The above was a simplified explanation and there are some finer details that your professional tax preparer will need to advise you on but understanding the concept is the first step in being able to apply it to your personal finances. And keep in mind that the cash flow relative to the cash invested is just one facet of the financial benefits of owning commercial real estate. There is also the pay down of the debt, forced appreciation can raise the value and some depreciation can be taken year after year!
More Tax Benefits with Commercial Real Estate
As a commercial real estate investor, there are additional deduction you can take, beyond your investment property alone, such as your home office or travel expenses back and forth to your property.
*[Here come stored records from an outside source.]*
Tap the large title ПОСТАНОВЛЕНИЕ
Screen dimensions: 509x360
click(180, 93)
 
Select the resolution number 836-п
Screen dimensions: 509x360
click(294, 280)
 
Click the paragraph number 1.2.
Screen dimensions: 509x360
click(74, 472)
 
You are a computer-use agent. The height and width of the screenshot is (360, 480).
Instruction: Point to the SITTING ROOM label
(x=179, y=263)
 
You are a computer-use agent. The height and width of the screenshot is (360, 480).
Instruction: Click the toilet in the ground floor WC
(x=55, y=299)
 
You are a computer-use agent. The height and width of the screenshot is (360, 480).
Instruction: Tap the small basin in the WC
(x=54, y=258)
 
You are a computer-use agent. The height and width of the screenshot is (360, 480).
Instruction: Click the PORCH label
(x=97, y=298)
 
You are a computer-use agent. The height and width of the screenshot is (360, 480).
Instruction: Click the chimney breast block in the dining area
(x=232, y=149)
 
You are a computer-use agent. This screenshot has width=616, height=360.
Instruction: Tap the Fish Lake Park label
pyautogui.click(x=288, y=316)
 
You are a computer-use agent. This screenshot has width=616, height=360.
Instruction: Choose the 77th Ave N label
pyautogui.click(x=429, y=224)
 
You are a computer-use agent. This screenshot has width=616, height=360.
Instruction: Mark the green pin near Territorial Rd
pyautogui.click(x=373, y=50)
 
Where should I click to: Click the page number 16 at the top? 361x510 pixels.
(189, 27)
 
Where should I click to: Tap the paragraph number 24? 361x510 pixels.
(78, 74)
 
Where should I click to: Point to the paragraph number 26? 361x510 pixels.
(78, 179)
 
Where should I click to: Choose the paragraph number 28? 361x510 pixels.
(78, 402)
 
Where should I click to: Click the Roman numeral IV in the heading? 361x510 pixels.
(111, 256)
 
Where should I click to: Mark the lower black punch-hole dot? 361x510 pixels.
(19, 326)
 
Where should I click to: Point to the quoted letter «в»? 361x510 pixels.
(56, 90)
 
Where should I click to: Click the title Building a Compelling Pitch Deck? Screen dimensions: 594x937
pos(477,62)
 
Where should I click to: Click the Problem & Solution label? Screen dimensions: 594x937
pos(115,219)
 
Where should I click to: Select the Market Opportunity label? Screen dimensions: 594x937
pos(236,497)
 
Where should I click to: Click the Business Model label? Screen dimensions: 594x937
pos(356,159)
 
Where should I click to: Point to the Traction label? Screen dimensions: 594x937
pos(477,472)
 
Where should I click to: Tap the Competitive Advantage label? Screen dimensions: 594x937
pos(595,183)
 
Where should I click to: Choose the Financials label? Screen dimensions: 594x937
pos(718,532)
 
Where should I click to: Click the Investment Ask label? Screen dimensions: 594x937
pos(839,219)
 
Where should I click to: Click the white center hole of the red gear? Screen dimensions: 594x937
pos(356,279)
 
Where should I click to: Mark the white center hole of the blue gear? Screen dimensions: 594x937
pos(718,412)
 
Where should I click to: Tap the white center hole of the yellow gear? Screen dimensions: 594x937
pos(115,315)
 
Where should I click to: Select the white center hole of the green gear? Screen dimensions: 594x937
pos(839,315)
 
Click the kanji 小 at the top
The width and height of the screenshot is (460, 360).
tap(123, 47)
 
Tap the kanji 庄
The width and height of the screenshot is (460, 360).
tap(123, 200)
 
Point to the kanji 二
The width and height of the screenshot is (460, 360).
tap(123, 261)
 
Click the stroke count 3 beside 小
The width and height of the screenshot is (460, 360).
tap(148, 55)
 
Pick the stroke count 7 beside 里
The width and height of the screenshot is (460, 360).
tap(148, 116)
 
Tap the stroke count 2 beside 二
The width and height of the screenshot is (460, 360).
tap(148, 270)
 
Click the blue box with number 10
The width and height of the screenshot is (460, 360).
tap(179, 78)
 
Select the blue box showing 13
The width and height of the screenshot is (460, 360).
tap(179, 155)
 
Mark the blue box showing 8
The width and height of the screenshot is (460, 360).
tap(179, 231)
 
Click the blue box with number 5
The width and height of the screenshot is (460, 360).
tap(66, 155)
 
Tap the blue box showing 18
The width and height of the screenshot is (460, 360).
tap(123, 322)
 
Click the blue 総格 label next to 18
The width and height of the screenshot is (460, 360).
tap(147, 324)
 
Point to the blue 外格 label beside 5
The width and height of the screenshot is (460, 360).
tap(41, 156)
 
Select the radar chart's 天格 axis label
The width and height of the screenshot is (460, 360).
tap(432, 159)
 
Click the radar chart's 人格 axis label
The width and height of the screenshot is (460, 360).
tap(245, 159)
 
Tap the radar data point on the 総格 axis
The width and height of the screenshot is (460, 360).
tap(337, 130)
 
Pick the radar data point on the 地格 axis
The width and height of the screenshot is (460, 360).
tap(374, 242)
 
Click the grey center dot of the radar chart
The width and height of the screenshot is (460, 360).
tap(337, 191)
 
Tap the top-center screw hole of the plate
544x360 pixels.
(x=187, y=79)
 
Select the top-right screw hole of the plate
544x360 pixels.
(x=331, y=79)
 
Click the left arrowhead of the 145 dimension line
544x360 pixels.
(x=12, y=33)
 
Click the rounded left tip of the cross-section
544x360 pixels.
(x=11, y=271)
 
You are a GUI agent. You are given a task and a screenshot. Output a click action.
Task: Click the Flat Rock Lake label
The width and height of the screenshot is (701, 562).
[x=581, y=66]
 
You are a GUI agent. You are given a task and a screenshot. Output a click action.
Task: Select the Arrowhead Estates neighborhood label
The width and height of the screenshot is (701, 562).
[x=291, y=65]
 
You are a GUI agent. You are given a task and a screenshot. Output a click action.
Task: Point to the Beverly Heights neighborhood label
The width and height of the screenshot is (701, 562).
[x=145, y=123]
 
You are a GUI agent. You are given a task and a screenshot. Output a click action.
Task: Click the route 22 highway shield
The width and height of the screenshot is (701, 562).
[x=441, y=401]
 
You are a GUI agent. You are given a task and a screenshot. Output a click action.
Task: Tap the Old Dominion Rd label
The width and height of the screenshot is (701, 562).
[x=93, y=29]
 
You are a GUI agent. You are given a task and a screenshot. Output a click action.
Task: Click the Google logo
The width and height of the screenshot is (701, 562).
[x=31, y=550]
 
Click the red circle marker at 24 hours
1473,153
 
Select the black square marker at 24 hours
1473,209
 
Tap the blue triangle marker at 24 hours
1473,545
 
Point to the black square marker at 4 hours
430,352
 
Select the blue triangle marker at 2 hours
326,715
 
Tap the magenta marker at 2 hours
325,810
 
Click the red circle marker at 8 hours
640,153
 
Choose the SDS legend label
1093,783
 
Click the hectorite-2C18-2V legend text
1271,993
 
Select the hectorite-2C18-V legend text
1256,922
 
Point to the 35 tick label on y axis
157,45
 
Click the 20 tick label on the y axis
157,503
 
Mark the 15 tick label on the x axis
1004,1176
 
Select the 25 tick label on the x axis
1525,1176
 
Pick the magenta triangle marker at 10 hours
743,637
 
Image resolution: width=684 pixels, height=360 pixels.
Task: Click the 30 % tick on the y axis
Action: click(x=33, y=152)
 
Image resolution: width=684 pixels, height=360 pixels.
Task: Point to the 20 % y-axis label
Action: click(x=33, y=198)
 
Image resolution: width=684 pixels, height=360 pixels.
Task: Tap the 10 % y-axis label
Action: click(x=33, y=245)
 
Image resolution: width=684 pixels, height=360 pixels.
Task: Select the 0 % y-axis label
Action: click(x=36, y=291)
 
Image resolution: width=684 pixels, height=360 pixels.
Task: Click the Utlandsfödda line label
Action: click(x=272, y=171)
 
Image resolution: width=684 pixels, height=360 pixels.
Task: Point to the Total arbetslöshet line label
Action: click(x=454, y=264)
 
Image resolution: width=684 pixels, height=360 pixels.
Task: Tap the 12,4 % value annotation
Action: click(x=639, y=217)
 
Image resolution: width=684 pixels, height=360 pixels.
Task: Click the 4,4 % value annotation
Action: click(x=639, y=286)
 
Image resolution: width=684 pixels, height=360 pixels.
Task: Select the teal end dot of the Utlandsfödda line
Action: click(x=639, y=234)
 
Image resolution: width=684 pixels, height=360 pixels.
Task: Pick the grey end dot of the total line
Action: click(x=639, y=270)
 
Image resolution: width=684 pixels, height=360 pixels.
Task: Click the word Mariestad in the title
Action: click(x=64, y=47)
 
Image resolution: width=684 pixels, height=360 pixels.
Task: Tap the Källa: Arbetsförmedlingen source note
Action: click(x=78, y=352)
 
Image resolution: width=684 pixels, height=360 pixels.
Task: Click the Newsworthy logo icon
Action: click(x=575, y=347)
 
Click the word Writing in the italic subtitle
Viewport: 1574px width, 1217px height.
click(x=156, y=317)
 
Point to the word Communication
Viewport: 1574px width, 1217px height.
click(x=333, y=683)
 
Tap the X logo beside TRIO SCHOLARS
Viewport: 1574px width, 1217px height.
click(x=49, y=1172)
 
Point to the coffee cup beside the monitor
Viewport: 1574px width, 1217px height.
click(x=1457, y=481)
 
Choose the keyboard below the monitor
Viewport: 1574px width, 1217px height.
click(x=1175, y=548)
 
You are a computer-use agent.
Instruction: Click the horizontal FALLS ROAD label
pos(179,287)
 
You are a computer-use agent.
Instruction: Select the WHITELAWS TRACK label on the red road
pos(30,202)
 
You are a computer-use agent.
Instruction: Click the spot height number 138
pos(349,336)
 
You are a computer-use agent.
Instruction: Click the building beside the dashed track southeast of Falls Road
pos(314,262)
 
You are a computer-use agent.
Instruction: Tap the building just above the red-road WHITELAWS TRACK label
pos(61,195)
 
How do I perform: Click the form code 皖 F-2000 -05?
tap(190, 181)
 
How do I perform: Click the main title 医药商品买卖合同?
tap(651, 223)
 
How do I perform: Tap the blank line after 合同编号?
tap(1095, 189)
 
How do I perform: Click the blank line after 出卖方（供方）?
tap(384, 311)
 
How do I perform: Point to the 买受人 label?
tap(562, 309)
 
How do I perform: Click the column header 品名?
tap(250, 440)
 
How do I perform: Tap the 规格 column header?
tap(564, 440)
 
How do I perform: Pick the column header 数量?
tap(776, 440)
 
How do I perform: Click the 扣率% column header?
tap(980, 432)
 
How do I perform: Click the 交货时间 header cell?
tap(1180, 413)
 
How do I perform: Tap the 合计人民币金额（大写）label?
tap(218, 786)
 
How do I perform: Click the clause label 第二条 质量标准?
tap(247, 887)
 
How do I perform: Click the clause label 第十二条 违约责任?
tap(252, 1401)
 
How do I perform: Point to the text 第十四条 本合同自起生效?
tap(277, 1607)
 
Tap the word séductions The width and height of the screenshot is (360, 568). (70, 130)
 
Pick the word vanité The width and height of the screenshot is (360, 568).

To learn more about the tax benefits available to commercial real estate professionals, check out How to Reduce Taxes with Commercial Real Estate.
Should You Invest Your 401k Retirement Money in Commercial Real Estate?
If you do it right, owning commercial real estate is the best retirement investment vehicle on earth. If you’d like to become a successful commercial real estate investor as well as get step by step help with structuring commercial investments using your retirement money, apply to our Protégé Program.
Michael Anderson says
Yes, except don’t say just invest in another property. Say take it all out and invest in a bigger property. Great job Peter.
Loniece says
Looking forward to hearing more about real estate
Emma says
Advice is always sound. You make good points about controlling your own narrative, cash flow versus some investment fund controlling it.
Eric W Frazier says
Brilliant!!! Didn’t realize accelerated depreciation could apply to reduce tax on ordinary income tax assessed against the early withdrawal of retirement account but I think you are correct!!!.
Kenneth Taylor says
I’m have a property in scrow for 1.68M. Planning on a 1031 exchange for a commerical property.
Mark says
Yes
Jason says
Such a awesome solution! Can we use this strategy for deferred benefit pension plan !
Thanks
Alicia Dunford says
I know nothing about real estate, but would like to learn. Since, I’ve found out that it may not be possible to work again & I haven’t been able to save much, I’m looking for an option to continue making money.
Larry Heads says
My question however is how do I get started when I have no money?
Peter Harris says
Start earning extra money beyond your means. Many accomplish that by making career advancements or by starting a side business (such as short term creative residential real estate investing). We recommend Freedom Mentor Phil Pustejovsky to learn from on that subject. It is possible to wholesale commercial real estate too but the deals are fewer and further between than residential and when you find a good commercial deal, it’s better to own it long term rather than flip it. And it is also possible to raise private money, or syndicate, a good commercial deal whereby you don’t have to put much of your own money into the deal, but it’s usually better not to attempt commercial real estate investing if you literally have absolutely no money whatsoever. Some money is needed, even when wholesaling or syndicating commercial real estate, such as for the earnest money deposit or inspections or marketing for off market deals.
Gerry J says
Great, clear overiew of what at first glance seems to be a method of purchasing commercial real estate that COSTS you more in penalties and taxes than it returns in income.
But your clear explanation of WHY we should buy and own commercial real estate using money from our retirement accounts is VERY smart.